With the news that Santander were upping the fees on it’s admittedly very good 123 current account, it was only a matter of time before someone tried to undercut their offering and tempt disgruntled customers away. Well from 12th October, Natwest and RBS are launching a new account that could do that. So will I be one of those switching?
I’ve written about whether you should stay with Santander when the fee rises to £5 a month in January. For me it doesn’t make sense to stay as the cashback on bills was unlikely to cover the cost.
It’s a different story with the new RBS/ Natwest Reward account and I plan to open a account to take advantage. I’ve worked out that I’ll make £5 a month profit on my bills after the fee which is pretty good for doing nothing. It’d be more if I hadn’t negotiated such a good broadband/TV/phone deal.
Here’s a little more info and answers to some questions you might have.
How much does the RBS Reward cost?
It’s £3 a month, so £36 a year. You pay monthly.
What do you get for the £3?
You’ll receive 3% cashback on Direct Debits for:
- Council Tax,
- gas, electricity and water bills,
- broadband, landline and TV bills
- mobile phone bill
So if these bills add up to £100 a month you’ll break even. Any more and you make money. My bills at up to £270 each month so that’s £8 cashback.
There’s no cap on what you can earn and as yet no information on whether some companies are excluded.
Do you need to switch?
Nope! You can just apply to open this account, which is what I’ll be doing.
You can earn up to £150 if you instead switch to First Direct, Clydesdale or Yorkshire.
However, using the switching service will transfer all your existing Direct Debit across, which can save a huge amount of time.
Are there any catches?
I plan to use this just for my bills, which means my savings will be elsewhere. It’s really important that you keep an eye on your balance and move enough money in each time your bills are due. If some of them change each month (e.g. mobile usage) it’s worth having small buffer in there just incase.
You don’t need to have any direct debits – though you’ll need them set up to get the cashback – and you don’t need to pay any money in each month.

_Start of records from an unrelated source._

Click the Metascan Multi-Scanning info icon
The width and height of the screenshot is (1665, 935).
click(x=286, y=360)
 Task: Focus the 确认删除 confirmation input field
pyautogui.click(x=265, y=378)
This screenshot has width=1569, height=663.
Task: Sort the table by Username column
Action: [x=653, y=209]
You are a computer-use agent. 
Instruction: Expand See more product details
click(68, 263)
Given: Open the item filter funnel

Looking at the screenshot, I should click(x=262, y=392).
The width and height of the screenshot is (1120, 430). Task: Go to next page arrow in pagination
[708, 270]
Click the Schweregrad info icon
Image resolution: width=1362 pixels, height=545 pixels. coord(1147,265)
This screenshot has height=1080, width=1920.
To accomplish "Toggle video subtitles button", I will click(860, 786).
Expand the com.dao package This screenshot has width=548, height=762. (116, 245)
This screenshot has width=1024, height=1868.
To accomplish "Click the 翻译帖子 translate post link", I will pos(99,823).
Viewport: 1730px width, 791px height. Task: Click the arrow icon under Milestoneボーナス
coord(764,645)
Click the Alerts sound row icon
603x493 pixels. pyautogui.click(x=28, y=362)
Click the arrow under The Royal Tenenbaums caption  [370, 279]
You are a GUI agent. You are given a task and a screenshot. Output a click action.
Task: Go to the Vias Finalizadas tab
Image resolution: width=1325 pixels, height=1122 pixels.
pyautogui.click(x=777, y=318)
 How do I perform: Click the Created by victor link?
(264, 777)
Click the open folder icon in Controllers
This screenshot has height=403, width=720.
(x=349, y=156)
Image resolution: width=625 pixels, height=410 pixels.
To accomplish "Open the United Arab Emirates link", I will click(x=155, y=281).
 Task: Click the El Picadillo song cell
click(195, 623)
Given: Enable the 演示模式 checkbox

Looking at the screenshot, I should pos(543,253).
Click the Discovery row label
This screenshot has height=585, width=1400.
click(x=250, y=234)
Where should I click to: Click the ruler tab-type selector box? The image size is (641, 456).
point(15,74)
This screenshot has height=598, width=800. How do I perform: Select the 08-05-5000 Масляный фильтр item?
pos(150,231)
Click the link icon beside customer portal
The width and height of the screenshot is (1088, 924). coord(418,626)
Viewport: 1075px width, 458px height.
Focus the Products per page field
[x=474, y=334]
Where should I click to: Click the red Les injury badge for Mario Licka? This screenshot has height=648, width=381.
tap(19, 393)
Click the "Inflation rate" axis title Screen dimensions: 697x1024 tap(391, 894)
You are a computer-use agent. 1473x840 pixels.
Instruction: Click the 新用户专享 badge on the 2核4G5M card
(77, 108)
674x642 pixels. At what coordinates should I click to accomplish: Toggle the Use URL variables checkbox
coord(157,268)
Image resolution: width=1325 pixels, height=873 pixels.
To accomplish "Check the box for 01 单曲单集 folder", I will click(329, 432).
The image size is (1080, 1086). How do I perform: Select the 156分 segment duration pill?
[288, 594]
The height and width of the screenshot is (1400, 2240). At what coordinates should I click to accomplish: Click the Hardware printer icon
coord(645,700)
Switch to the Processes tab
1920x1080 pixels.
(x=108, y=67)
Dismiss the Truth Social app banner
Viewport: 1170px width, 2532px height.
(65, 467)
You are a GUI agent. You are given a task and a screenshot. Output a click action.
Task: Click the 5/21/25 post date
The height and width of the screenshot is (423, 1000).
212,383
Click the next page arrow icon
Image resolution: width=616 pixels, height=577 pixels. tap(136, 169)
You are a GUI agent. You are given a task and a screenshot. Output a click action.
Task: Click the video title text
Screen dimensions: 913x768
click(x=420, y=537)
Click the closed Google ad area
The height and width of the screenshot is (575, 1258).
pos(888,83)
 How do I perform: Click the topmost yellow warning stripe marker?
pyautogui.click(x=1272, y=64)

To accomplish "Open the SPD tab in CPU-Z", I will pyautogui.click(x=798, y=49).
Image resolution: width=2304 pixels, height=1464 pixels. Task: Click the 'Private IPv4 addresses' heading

How to you claim the cashback?
This is a little awkward. Your cashback is moved into a MyRewards section of your online or app banking. Once you reach £5 you can transfer it to your current account, donate it for charity, or exchange the money for vouchers which could be worth more (a bit like Tesco Clubcard points).
What interest do you earn?
Unlike Santander 123 which offers 3% interest on balances between £3,000 and £20,000, you won’t earn any interest on the RBS / Natwest Reward account.
You’ll be better off keeping your savings in a different current account. I’ve got the TSB Classic Plus (5% on £2,000) and plan to open a Lloyds one too (4% on £5,000). If you have a big chunk of cash and want just one account, the Santander 123 is still a good bet.